Clin Exp Immunol. 2008 Aug;153(2):269-76
Authors: Choi JJ, Yoo SA, Park SJ, Kang YJ, Kim WU, Oh IH, Cho CS
Mesenchymal stem cells (MSCs) have the inherent ability to migrate to multiple organs and to exert immunosuppressive activity. The aim of this study was to investigate the anti-arthritogenic effects of interleukin (IL)-10-transduced MSCs (IL-10-MSC) on the development of inflammatory arthritis. DBA/1 mice were immunized with type II collagen (CII) to induce inflammatory arthritis and then injected weekly three times with IL-10-MSCs 21 days after primary immunization. Control mice received vehicle or MSCs alone. Serum anti-CII antibody and T cell response to CII were determined. The results showed that cultured IL-10-MSCs were able to secrete high amounts of IL-10 in vitro. Injection of IL-10-MSCs decreased the severity of arthritis significantly. However, there was no difference in arthritis severity between mice treated with MSC and vehicle alone. Anti-CII antibody titres in the sera and T cell proliferative response to CII in lymph node cells were decreased significantly in mice treated with IL-10-MSCs compared with vehicle-treated mice. Serum IL-6 level was also decreased by the administration of IL-10-MSCs. In contrast, spleen cells of IL-10-MSC-treated mice produced higher amounts of IL-4 than those of control mice.

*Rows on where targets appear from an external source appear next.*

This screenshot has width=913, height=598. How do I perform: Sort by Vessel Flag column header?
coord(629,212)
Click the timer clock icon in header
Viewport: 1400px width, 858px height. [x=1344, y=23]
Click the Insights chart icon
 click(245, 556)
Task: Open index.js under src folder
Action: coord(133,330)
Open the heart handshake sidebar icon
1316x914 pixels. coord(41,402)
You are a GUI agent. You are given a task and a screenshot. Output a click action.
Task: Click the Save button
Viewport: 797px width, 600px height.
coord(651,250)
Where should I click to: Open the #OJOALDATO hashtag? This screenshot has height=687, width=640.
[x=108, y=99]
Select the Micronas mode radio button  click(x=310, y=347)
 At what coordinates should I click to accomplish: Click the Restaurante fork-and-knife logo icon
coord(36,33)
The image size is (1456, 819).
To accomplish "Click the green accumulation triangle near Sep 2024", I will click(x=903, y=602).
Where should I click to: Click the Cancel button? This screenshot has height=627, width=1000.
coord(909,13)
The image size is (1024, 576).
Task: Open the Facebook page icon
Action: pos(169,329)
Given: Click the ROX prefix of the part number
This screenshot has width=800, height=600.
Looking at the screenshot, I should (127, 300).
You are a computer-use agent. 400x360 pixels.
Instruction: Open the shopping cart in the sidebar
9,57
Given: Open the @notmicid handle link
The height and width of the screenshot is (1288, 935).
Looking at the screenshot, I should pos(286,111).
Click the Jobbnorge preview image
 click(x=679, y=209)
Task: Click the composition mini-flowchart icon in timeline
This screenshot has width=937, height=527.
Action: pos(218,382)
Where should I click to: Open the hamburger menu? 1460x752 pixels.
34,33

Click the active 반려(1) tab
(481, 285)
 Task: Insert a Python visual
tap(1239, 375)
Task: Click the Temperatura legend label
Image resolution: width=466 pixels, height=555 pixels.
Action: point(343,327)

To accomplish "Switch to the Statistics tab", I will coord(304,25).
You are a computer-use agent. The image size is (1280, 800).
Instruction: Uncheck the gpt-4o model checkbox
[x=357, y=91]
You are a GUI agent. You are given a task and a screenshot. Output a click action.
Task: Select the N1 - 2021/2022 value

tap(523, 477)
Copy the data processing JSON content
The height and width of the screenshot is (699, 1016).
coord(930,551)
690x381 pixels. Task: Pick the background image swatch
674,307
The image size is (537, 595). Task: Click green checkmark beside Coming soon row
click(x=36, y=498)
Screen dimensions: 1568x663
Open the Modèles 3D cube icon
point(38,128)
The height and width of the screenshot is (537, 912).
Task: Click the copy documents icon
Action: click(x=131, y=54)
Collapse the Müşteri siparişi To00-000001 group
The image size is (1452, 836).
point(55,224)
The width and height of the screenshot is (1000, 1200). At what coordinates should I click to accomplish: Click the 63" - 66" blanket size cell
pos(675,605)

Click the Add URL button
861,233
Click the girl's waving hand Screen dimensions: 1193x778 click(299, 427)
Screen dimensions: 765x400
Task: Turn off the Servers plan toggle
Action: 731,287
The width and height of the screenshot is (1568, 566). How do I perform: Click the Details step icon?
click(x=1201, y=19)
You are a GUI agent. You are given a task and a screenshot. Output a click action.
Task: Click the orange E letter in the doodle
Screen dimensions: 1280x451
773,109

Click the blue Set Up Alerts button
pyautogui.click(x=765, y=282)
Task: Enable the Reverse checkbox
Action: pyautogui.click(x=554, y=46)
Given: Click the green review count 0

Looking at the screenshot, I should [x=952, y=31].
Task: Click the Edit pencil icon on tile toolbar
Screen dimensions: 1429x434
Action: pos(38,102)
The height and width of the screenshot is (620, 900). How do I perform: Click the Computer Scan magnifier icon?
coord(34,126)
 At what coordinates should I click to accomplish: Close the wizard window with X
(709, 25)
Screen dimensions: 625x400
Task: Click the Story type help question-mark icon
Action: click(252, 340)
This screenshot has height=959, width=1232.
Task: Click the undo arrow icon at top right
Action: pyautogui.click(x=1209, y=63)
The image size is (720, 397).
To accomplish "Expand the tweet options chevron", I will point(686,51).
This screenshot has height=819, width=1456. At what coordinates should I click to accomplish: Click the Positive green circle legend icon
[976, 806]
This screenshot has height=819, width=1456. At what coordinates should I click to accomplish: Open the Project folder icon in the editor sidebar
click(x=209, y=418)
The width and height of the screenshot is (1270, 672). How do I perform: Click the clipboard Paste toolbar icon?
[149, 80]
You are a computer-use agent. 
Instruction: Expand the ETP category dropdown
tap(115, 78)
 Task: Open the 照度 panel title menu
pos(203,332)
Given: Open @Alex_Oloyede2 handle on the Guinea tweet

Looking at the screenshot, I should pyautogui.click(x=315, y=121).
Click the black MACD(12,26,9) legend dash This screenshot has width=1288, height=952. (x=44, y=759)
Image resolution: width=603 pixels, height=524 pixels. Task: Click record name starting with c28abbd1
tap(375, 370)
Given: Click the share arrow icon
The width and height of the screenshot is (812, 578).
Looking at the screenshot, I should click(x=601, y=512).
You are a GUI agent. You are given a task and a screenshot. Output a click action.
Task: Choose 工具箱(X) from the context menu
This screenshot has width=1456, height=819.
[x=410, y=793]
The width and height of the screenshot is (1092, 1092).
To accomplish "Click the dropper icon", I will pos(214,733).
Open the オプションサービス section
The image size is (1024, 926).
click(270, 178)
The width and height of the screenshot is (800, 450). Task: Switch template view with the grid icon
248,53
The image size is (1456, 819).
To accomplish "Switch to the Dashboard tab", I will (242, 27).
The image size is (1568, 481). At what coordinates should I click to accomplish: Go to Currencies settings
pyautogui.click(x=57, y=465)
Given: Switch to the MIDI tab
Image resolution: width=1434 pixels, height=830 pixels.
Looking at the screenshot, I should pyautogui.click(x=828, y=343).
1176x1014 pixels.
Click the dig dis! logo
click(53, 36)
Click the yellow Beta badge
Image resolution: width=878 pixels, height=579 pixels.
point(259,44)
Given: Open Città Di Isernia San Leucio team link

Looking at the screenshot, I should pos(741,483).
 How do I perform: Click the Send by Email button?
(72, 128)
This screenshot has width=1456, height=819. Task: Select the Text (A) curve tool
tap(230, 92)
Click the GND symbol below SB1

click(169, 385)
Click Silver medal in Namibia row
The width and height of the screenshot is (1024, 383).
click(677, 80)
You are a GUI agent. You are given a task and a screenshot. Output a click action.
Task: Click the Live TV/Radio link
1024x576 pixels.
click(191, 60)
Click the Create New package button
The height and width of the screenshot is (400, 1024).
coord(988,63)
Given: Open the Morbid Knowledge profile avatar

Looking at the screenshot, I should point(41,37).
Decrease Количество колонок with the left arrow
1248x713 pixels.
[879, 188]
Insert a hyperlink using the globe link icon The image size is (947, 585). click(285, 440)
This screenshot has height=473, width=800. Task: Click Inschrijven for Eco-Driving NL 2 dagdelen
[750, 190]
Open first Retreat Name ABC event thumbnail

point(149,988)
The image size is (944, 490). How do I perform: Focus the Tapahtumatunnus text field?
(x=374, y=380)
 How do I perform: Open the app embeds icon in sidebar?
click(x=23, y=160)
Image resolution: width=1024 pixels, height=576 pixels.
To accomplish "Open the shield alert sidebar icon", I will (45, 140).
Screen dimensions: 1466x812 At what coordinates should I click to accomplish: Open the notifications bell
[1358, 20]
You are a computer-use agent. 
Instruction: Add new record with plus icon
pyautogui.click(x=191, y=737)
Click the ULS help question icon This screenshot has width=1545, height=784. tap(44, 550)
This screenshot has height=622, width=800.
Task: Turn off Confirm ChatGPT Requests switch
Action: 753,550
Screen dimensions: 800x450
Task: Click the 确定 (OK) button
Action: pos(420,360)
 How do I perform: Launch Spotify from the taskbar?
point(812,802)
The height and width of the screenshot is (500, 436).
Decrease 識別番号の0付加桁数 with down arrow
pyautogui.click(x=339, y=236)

Interestingly, although not as potent as IL-10-MSCs, injection of naive MSCs alone decreased serum levels of IL-6 and anti-CII antibody, while increasing IL-4 production from cultured splenic cells. Taken together, systemic administration of genetically modified MSCs overexpressing IL-10 inhibits experimental arthritis not only by suppressing autoimmune response to CII but also by regulating cytokine production, and thus would be a new strategy for treating rheumatoid arthritis.